## EXERCISE DETAILS
Each record below is to be set down again precisely.

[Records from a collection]
_ _ _

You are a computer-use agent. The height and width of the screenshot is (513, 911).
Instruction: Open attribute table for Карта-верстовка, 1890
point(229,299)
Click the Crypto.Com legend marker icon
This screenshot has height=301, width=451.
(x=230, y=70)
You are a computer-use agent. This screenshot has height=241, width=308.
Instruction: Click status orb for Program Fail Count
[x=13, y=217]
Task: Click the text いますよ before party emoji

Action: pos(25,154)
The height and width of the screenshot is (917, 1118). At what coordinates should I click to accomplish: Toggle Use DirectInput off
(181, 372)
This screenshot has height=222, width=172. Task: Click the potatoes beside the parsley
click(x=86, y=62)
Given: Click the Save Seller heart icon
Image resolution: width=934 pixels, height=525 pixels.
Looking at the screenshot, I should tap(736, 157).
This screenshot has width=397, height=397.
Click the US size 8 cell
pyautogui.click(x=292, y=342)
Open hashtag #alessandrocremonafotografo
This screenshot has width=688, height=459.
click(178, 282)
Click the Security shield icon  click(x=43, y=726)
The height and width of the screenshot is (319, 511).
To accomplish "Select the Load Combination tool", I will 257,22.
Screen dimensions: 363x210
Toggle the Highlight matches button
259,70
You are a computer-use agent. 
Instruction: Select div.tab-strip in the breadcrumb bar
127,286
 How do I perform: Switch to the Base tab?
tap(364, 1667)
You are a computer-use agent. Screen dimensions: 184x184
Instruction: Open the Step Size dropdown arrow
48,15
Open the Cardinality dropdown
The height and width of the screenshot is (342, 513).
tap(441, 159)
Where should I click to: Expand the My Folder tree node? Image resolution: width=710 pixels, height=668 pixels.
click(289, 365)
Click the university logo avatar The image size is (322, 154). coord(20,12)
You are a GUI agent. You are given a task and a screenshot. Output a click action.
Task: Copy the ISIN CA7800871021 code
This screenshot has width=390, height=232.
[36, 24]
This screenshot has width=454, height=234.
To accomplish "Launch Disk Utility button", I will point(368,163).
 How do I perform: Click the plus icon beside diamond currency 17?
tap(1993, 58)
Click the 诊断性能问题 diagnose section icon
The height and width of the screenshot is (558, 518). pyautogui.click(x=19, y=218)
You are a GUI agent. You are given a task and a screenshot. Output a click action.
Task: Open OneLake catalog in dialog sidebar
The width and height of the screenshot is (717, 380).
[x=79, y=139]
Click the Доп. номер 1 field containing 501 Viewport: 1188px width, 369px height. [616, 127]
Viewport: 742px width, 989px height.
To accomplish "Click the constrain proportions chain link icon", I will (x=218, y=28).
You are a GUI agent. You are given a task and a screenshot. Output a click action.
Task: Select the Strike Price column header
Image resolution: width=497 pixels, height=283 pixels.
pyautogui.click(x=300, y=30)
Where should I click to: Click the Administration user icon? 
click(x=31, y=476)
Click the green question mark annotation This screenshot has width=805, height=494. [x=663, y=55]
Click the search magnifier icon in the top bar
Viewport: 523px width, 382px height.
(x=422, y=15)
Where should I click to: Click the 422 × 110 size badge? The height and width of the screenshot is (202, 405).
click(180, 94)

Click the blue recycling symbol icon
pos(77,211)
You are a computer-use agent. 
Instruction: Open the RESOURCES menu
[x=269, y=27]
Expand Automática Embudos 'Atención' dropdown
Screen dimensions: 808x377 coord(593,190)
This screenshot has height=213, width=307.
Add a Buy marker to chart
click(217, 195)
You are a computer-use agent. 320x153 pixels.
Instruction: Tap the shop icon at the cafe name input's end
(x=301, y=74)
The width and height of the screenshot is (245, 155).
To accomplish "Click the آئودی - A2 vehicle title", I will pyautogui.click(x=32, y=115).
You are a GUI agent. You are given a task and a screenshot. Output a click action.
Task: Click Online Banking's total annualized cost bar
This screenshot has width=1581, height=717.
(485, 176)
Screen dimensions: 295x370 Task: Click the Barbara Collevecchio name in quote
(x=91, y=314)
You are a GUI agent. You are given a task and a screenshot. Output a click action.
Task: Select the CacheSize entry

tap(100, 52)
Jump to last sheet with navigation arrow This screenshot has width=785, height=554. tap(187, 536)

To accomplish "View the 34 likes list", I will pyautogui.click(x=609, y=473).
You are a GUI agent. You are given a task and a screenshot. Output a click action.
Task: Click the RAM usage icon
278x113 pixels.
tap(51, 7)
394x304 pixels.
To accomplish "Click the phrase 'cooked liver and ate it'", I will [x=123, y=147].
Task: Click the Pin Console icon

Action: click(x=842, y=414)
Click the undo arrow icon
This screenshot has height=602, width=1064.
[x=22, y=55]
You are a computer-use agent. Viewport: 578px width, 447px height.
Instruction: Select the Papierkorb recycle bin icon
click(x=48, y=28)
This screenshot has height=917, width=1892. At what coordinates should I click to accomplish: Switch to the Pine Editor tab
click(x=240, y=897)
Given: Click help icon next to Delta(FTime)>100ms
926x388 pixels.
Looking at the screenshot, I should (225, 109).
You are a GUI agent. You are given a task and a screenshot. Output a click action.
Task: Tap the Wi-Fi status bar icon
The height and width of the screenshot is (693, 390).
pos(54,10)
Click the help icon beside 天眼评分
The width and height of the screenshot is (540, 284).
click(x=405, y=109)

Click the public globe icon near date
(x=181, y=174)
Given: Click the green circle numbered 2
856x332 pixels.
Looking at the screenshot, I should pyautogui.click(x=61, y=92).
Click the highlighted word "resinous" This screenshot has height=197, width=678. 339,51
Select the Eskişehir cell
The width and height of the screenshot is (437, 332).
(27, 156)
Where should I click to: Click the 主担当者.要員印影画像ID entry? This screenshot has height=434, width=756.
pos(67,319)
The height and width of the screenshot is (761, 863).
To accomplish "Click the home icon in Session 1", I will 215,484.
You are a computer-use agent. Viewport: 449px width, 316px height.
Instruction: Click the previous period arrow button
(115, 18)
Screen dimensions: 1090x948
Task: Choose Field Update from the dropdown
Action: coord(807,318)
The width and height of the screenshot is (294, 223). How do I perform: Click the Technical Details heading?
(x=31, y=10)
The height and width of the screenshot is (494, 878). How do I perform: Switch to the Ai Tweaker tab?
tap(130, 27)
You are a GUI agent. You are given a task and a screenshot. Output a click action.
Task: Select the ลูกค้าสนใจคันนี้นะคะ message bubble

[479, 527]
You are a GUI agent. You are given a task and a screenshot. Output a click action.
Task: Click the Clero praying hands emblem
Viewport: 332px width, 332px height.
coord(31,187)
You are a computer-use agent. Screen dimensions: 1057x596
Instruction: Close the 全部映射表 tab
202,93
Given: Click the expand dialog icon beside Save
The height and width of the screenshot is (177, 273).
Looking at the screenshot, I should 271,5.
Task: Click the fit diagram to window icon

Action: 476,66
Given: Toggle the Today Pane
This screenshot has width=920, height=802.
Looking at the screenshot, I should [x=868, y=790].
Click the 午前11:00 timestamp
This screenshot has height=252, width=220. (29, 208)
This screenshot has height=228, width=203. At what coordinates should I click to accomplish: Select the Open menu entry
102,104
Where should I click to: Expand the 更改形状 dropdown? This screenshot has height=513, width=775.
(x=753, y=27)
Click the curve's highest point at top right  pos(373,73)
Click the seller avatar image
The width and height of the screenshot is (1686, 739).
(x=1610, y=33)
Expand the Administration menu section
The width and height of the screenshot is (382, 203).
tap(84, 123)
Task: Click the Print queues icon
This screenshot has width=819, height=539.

_ _ _

## ANSWER BOX
You are a computer-use agent. The height and width of the screenshot is (513, 911).
Instruction: Open attribute table for Карта-верстовка, 1890
point(229,299)
Click the Crypto.Com legend marker icon
This screenshot has height=301, width=451.
(x=230, y=70)
You are a computer-use agent. This screenshot has height=241, width=308.
Instruction: Click status orb for Program Fail Count
[x=13, y=217]
Task: Click the text いますよ before party emoji

Action: pos(25,154)
The height and width of the screenshot is (917, 1118). At what coordinates should I click to accomplish: Toggle Use DirectInput off
(181, 372)
This screenshot has height=222, width=172. Task: Click the potatoes beside the parsley
click(x=86, y=62)
Given: Click the Save Seller heart icon
Image resolution: width=934 pixels, height=525 pixels.
Looking at the screenshot, I should tap(736, 157).
This screenshot has width=397, height=397.
Click the US size 8 cell
pyautogui.click(x=292, y=342)
Open hashtag #alessandrocremonafotografo
This screenshot has width=688, height=459.
click(178, 282)
Click the Security shield icon  click(x=43, y=726)
The height and width of the screenshot is (319, 511).
To accomplish "Select the Load Combination tool", I will 257,22.
Screen dimensions: 363x210
Toggle the Highlight matches button
259,70
You are a computer-use agent. 
Instruction: Select div.tab-strip in the breadcrumb bar
127,286
 How do I perform: Switch to the Base tab?
tap(364, 1667)
You are a computer-use agent. Screen dimensions: 184x184
Instruction: Open the Step Size dropdown arrow
48,15
Open the Cardinality dropdown
The height and width of the screenshot is (342, 513).
tap(441, 159)
Where should I click to: Expand the My Folder tree node? Image resolution: width=710 pixels, height=668 pixels.
click(289, 365)
Click the university logo avatar The image size is (322, 154). coord(20,12)
You are a GUI agent. You are given a task and a screenshot. Output a click action.
Task: Copy the ISIN CA7800871021 code
This screenshot has width=390, height=232.
[36, 24]
This screenshot has width=454, height=234.
To accomplish "Launch Disk Utility button", I will point(368,163).
 How do I perform: Click the plus icon beside diamond currency 17?
tap(1993, 58)
Click the 诊断性能问题 diagnose section icon
The height and width of the screenshot is (558, 518). pyautogui.click(x=19, y=218)
You are a GUI agent. You are given a task and a screenshot. Output a click action.
Task: Open OneLake catalog in dialog sidebar
The width and height of the screenshot is (717, 380).
[x=79, y=139]
Click the Доп. номер 1 field containing 501 Viewport: 1188px width, 369px height. [616, 127]
Viewport: 742px width, 989px height.
To accomplish "Click the constrain proportions chain link icon", I will (x=218, y=28).
You are a GUI agent. You are given a task and a screenshot. Output a click action.
Task: Select the Strike Price column header
Image resolution: width=497 pixels, height=283 pixels.
pyautogui.click(x=300, y=30)
Where should I click to: Click the Administration user icon? 
click(x=31, y=476)
Click the green question mark annotation This screenshot has width=805, height=494. [x=663, y=55]
Click the search magnifier icon in the top bar
Viewport: 523px width, 382px height.
(x=422, y=15)
Where should I click to: Click the 422 × 110 size badge? The height and width of the screenshot is (202, 405).
click(180, 94)

Click the blue recycling symbol icon
pos(77,211)
You are a computer-use agent. 
Instruction: Open the RESOURCES menu
[x=269, y=27]
Expand Automática Embudos 'Atención' dropdown
Screen dimensions: 808x377 coord(593,190)
This screenshot has height=213, width=307.
Add a Buy marker to chart
click(217, 195)
You are a computer-use agent. 320x153 pixels.
Instruction: Tap the shop icon at the cafe name input's end
(x=301, y=74)
The width and height of the screenshot is (245, 155).
To accomplish "Click the آئودی - A2 vehicle title", I will pyautogui.click(x=32, y=115).
You are a GUI agent. You are given a task and a screenshot. Output a click action.
Task: Click Online Banking's total annualized cost bar
This screenshot has width=1581, height=717.
(485, 176)
Screen dimensions: 295x370 Task: Click the Barbara Collevecchio name in quote
(x=91, y=314)
You are a GUI agent. You are given a task and a screenshot. Output a click action.
Task: Select the CacheSize entry

tap(100, 52)
Jump to last sheet with navigation arrow This screenshot has width=785, height=554. tap(187, 536)

To accomplish "View the 34 likes list", I will pyautogui.click(x=609, y=473).
You are a GUI agent. You are given a task and a screenshot. Output a click action.
Task: Click the RAM usage icon
278x113 pixels.
tap(51, 7)
394x304 pixels.
To accomplish "Click the phrase 'cooked liver and ate it'", I will [x=123, y=147].
Task: Click the Pin Console icon

Action: click(x=842, y=414)
Click the undo arrow icon
This screenshot has height=602, width=1064.
[x=22, y=55]
You are a computer-use agent. Viewport: 578px width, 447px height.
Instruction: Select the Papierkorb recycle bin icon
click(x=48, y=28)
This screenshot has height=917, width=1892. At what coordinates should I click to accomplish: Switch to the Pine Editor tab
click(x=240, y=897)
Given: Click help icon next to Delta(FTime)>100ms
926x388 pixels.
Looking at the screenshot, I should (225, 109).
You are a GUI agent. You are given a task and a screenshot. Output a click action.
Task: Tap the Wi-Fi status bar icon
The height and width of the screenshot is (693, 390).
pos(54,10)
Click the help icon beside 天眼评分
The width and height of the screenshot is (540, 284).
click(x=405, y=109)

Click the public globe icon near date
(x=181, y=174)
Given: Click the green circle numbered 2
856x332 pixels.
Looking at the screenshot, I should pyautogui.click(x=61, y=92).
Click the highlighted word "resinous" This screenshot has height=197, width=678. 339,51
Select the Eskişehir cell
The width and height of the screenshot is (437, 332).
(27, 156)
Where should I click to: Click the 主担当者.要員印影画像ID entry? This screenshot has height=434, width=756.
pos(67,319)
The height and width of the screenshot is (761, 863).
To accomplish "Click the home icon in Session 1", I will 215,484.
You are a computer-use agent. Viewport: 449px width, 316px height.
Instruction: Click the previous period arrow button
(115, 18)
Screen dimensions: 1090x948
Task: Choose Field Update from the dropdown
Action: coord(807,318)
The width and height of the screenshot is (294, 223). How do I perform: Click the Technical Details heading?
(x=31, y=10)
The height and width of the screenshot is (494, 878). How do I perform: Switch to the Ai Tweaker tab?
tap(130, 27)
You are a GUI agent. You are given a task and a screenshot. Output a click action.
Task: Select the ลูกค้าสนใจคันนี้นะคะ message bubble

[479, 527]
You are a GUI agent. You are given a task and a screenshot. Output a click action.
Task: Click the Clero praying hands emblem
Viewport: 332px width, 332px height.
coord(31,187)
You are a computer-use agent. Screen dimensions: 1057x596
Instruction: Close the 全部映射表 tab
202,93
Given: Click the expand dialog icon beside Save
The height and width of the screenshot is (177, 273).
Looking at the screenshot, I should 271,5.
Task: Click the fit diagram to window icon

Action: 476,66
Given: Toggle the Today Pane
This screenshot has width=920, height=802.
Looking at the screenshot, I should [x=868, y=790].
Click the 午前11:00 timestamp
This screenshot has height=252, width=220. (29, 208)
This screenshot has height=228, width=203. At what coordinates should I click to accomplish: Select the Open menu entry
102,104
Where should I click to: Expand the 更改形状 dropdown? This screenshot has height=513, width=775.
(x=753, y=27)
Click the curve's highest point at top right  pos(373,73)
Click the seller avatar image
The width and height of the screenshot is (1686, 739).
(x=1610, y=33)
Expand the Administration menu section
The width and height of the screenshot is (382, 203).
tap(84, 123)
Task: Click the Print queues icon
This screenshot has width=819, height=539.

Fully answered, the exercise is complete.